Facial Emotion Recognition | Kinn Coelho Julião

Abstract

Overview

This paper presents a systematic deep learning study for four-class facial emotion recognition (Happy, Neutral, Sad, Surprise) applied to 48×48 pixel grayscale images. Six architectures were evaluated: an ANN baseline, two custom CNNs, three transfer learning models (VGG16, ResNet50V2, EfficientNetB0), and a purpose-built Complex CNN with five convolutional blocks, batch normalization, and data augmentation.

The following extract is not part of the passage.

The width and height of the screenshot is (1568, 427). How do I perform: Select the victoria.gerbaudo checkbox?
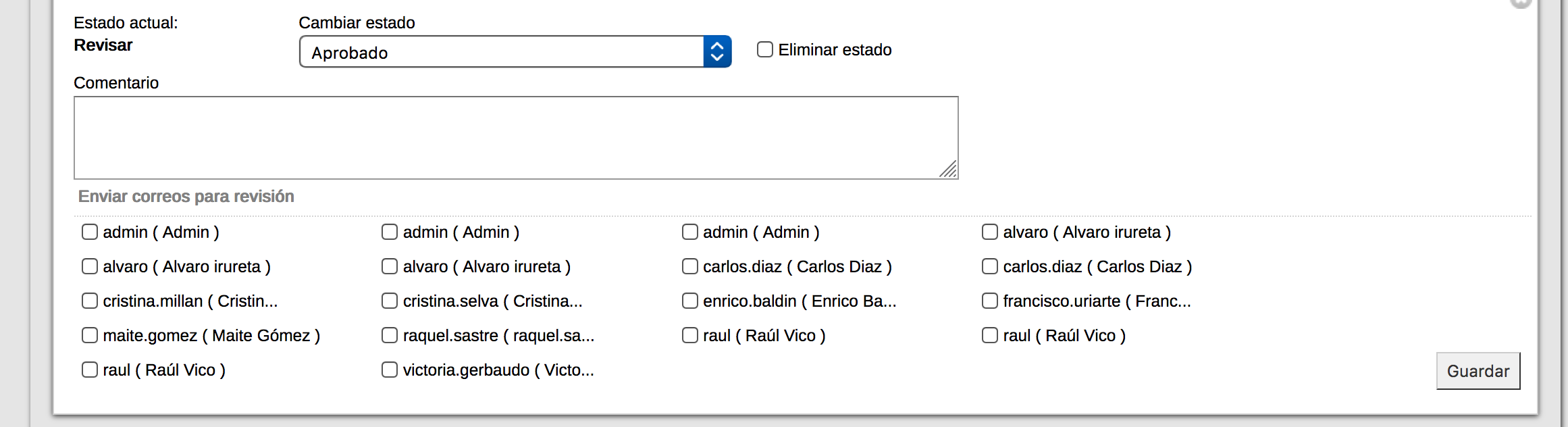[390, 370]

The Complex CNN achieved 82.03% test accuracy (Macro F1: 0.82) on a balanced 128-image test set, outperforming the best transfer learning model by 21.87 percentage points. The primary failure mode — Neutral/Sad confusion — reflects documented human perception limits at low-intensity affect.

🚌

The model is proposed as the inference core of an open-source, edge-deployable driver monitoring system for public transportation fleets, with a 5-year total cost of ownership estimated at 36–66% lower than commercial alternatives for a 10,000-vehicle fleet.

Problem Statement

Four emotions, one classification task

The technical task is a four-class image classification problem. Given a 48×48 pixel grayscale image of a human face, the model must predict one of four emotion labels. In the driver monitoring context, each class maps directly to a safety state.

😊

Happy

Alert and engaged — nominal operating state

😐

Neutral

Baseline — monitoring for degradation

😔

Sad

Fatigue onset — primary detection target

😮

Surprise

Sudden event response — hazard or near-miss

⚠️

The Neutral/Sad boundary is separated by only 3.27 mean pixel intensity points out of 255. Their standard deviations are nearly identical (~64 units), so the distinguishing information is spatial, not intensity-based. That's the core reason fully connected networks don't work here.

Why It Matters

Driver fatigue contributes to 17.6% of all fatal crashes in the United States (AAA Foundation, 2024), with an annual societal cost of $109 billion (NHTSA). In public transportation — school buses carrying 21.4 million US children daily, 65,000 transit buses serving cities nationwide — a single fatigue-related incident carries severe human and financial consequences.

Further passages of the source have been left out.